## Objective
Pull out each line of the listing below that contains the word "Toggle". Letter case counts.

Element lookup listing

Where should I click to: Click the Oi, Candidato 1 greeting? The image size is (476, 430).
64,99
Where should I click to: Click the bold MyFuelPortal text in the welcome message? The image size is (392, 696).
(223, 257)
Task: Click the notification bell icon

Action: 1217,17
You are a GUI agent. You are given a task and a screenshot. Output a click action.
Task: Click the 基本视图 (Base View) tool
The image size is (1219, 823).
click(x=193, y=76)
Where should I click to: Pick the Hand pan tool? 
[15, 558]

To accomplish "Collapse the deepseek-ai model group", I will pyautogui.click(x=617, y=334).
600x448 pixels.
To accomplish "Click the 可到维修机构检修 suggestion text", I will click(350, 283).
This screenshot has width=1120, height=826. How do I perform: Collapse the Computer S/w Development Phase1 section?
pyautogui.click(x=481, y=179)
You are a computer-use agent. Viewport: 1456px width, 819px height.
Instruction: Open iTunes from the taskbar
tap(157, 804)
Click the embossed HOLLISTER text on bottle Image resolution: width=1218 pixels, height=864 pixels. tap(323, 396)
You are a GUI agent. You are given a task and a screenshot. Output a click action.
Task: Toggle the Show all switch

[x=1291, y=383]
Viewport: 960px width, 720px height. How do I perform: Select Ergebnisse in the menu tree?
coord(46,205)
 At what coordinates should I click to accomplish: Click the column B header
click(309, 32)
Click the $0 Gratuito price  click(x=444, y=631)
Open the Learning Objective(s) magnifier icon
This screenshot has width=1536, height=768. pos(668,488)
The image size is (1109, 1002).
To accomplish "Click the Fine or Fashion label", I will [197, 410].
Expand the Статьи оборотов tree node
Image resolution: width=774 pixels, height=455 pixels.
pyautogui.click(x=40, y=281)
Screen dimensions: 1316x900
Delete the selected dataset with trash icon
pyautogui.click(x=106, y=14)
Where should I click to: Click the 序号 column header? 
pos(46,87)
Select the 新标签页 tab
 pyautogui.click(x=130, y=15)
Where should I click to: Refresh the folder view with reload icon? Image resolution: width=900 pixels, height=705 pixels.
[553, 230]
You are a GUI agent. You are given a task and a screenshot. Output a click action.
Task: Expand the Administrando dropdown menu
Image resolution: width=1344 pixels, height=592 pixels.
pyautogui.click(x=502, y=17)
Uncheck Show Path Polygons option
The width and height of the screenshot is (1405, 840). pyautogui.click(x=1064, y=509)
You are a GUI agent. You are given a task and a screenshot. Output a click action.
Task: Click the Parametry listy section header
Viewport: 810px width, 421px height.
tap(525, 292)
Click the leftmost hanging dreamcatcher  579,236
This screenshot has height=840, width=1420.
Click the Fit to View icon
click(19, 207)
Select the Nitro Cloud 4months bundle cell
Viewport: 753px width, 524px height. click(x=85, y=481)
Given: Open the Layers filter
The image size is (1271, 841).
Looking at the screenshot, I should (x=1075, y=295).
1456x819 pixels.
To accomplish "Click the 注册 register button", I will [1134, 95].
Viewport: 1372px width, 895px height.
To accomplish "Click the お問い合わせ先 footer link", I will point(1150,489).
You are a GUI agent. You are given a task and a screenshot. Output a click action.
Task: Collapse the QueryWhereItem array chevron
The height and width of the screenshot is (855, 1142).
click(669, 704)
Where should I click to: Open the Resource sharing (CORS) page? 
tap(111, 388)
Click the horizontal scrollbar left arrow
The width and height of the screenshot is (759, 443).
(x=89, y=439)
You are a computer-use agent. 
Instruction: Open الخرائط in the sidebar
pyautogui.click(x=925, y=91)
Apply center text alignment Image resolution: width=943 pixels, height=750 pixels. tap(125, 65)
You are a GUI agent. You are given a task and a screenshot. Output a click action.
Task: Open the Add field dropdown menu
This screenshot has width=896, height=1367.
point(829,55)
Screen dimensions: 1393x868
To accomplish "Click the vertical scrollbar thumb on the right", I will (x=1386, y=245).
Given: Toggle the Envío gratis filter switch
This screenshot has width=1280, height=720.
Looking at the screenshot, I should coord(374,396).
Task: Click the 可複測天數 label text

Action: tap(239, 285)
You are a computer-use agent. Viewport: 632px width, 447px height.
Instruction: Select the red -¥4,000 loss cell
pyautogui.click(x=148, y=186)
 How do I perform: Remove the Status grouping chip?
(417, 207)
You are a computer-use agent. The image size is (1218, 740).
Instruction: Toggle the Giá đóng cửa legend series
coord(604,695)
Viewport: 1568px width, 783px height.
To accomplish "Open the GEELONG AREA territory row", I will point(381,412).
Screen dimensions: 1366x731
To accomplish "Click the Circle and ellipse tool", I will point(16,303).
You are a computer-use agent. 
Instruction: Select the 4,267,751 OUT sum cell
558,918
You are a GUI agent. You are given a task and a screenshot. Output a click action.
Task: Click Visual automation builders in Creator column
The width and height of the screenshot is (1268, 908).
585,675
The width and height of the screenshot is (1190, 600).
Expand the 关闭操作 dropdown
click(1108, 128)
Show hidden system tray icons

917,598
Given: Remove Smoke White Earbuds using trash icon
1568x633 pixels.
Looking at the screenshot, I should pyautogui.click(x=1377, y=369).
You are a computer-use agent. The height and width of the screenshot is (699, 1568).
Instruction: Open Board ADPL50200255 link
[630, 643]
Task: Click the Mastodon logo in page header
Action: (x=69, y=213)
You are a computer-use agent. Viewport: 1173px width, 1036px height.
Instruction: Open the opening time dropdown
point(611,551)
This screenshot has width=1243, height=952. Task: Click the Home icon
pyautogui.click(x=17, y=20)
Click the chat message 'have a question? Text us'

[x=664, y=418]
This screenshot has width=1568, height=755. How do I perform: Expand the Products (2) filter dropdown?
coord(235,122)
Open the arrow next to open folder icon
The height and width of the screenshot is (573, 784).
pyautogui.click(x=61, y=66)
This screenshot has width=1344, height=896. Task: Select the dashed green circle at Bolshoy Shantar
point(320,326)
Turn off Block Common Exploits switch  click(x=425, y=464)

## Result of this exercise
Task: Toggle the Show all switch
Given: Toggle the Envío gratis filter switch
Instruction: Toggle the Giá đóng cửa legend series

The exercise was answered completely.